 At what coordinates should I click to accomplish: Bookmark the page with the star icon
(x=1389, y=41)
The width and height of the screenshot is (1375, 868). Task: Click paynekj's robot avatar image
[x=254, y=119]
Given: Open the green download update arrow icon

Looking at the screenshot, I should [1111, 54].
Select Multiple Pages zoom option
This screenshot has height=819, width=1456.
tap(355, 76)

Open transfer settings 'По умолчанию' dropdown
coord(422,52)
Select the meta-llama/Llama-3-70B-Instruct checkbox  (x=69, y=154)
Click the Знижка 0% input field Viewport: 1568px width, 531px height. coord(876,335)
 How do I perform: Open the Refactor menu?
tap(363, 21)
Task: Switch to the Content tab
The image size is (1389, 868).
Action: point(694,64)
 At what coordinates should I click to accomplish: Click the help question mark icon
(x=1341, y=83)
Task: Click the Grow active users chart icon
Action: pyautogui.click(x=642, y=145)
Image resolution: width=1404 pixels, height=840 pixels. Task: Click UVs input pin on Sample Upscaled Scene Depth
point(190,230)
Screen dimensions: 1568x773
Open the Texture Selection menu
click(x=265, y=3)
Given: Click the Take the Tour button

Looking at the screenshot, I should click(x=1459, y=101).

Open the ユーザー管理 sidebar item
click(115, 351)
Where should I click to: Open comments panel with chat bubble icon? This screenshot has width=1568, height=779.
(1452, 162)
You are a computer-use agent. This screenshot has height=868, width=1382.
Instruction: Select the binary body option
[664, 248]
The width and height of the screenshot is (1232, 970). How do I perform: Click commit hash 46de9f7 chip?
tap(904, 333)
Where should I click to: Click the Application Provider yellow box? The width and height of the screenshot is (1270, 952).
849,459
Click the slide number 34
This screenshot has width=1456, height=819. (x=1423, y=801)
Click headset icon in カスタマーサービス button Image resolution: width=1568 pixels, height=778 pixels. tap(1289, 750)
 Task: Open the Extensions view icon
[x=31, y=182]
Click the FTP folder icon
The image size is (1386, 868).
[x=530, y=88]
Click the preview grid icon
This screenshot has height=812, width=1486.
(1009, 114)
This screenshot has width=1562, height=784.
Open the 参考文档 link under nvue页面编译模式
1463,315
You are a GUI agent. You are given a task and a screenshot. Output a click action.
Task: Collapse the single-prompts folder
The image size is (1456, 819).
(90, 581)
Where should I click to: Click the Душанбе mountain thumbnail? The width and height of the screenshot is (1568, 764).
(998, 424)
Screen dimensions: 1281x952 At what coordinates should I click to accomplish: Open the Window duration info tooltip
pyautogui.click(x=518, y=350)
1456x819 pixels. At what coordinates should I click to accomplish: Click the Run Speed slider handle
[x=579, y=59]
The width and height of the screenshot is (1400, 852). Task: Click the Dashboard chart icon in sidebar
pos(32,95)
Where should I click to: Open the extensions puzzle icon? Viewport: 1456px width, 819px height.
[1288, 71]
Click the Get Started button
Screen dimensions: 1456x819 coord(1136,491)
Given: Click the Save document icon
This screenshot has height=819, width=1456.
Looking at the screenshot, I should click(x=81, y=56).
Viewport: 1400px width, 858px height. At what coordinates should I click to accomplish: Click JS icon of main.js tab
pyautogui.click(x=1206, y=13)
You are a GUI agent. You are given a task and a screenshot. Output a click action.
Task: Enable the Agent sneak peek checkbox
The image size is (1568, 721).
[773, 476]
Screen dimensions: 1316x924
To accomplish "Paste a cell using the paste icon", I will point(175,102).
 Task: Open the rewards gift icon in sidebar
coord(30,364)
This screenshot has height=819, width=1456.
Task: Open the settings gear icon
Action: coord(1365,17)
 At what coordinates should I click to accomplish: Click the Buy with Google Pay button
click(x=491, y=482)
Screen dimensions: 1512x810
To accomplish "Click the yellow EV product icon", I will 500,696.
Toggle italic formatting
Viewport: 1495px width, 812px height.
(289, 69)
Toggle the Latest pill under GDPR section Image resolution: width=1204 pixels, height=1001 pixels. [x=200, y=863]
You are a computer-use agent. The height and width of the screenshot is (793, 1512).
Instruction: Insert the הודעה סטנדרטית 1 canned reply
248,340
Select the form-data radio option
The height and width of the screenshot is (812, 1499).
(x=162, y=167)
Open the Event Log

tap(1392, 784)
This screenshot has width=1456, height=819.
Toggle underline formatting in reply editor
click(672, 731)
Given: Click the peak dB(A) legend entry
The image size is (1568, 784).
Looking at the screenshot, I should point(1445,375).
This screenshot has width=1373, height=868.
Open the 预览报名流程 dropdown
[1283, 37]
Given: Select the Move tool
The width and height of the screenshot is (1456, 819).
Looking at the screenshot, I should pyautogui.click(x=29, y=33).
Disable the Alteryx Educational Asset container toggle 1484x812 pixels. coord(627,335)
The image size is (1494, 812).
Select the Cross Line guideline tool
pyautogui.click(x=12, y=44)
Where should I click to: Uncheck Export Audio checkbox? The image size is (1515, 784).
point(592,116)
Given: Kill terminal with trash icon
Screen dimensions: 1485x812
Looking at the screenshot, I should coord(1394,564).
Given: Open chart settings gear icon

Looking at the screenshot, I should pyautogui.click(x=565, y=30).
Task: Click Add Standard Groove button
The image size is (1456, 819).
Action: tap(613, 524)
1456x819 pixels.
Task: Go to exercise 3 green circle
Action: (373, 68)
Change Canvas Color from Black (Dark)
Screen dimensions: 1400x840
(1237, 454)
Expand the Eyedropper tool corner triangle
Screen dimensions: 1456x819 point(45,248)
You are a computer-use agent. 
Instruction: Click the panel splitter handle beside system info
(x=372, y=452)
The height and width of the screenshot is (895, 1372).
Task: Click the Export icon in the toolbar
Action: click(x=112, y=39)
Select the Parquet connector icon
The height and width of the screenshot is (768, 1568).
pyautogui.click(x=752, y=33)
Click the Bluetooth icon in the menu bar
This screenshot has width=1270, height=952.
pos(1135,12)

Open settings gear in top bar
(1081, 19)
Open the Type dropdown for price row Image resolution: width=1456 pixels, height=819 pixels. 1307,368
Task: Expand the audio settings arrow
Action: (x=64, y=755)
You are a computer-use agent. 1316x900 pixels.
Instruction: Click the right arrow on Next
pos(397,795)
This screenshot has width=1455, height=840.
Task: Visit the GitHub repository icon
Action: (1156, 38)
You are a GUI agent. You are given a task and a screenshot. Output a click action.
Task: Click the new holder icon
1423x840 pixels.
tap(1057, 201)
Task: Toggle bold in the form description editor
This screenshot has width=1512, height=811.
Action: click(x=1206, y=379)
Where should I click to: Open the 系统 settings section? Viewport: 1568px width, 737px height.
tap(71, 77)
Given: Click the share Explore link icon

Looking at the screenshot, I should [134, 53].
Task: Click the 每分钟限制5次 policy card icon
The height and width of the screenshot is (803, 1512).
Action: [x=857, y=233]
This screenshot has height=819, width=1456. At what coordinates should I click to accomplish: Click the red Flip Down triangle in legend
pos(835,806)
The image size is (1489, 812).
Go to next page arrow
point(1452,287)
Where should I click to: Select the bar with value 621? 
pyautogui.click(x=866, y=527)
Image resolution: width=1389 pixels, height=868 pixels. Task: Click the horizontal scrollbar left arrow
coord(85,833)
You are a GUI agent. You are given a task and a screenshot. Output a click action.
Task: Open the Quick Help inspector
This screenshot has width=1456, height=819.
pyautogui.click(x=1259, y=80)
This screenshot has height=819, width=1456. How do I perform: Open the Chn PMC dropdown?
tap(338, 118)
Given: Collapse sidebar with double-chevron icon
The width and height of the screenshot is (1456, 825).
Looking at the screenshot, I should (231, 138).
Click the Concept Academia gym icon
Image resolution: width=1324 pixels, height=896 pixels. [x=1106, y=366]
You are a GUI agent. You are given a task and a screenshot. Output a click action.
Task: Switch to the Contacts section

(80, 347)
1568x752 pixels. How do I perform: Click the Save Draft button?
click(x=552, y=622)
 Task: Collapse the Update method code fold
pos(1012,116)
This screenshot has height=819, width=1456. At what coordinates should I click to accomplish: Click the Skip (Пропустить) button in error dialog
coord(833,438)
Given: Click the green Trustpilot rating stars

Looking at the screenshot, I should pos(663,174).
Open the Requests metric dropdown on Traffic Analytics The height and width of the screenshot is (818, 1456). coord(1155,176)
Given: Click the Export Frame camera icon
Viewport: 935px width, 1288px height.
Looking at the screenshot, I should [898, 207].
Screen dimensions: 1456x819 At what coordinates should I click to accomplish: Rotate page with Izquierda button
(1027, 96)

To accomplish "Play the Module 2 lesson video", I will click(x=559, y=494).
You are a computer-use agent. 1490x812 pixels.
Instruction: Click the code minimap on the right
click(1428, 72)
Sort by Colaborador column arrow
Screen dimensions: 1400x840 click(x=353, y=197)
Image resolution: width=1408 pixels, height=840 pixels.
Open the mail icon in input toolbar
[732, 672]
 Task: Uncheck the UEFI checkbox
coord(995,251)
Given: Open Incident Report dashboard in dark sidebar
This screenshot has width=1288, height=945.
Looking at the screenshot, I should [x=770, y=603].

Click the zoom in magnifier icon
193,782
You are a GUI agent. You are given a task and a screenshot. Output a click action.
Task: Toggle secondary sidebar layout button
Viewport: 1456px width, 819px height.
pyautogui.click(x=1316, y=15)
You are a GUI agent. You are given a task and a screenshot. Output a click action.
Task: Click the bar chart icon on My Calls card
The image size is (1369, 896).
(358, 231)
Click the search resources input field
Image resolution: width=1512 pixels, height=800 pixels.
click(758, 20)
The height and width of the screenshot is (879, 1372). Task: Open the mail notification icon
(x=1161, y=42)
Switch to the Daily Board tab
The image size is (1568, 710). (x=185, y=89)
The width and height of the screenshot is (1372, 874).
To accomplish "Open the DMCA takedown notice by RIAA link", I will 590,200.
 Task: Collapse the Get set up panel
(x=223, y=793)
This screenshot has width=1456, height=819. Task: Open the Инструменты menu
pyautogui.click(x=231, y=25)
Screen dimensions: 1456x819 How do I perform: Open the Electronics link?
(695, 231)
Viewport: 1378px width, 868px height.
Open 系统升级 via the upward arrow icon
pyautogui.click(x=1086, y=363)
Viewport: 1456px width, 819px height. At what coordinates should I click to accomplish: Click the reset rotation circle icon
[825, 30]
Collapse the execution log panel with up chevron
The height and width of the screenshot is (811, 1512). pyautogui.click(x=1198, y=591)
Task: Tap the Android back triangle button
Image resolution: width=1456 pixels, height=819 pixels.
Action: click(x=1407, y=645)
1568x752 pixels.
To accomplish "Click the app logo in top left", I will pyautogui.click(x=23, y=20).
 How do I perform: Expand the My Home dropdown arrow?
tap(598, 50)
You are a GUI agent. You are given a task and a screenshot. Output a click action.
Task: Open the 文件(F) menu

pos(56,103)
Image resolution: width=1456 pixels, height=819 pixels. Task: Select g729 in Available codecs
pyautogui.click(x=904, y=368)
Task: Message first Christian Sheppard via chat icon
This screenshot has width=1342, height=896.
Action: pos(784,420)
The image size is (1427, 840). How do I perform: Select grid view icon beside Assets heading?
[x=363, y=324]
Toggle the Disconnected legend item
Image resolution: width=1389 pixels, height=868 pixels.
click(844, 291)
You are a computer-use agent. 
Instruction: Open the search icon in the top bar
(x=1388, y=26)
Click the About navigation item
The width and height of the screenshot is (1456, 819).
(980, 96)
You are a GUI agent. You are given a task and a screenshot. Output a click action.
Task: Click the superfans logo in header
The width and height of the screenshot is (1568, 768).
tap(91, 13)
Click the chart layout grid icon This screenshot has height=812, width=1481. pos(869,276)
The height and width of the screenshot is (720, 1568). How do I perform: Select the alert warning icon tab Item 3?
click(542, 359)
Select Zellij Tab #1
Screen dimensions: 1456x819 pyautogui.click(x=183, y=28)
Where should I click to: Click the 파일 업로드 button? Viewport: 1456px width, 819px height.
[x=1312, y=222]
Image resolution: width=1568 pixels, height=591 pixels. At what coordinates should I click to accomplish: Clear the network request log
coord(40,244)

··········

#### Instructions for the task:
Extract every line of the records above that contains the word "folder".

#### Final answer:
Click the FTP folder icon
Task: Collapse the single-prompts folder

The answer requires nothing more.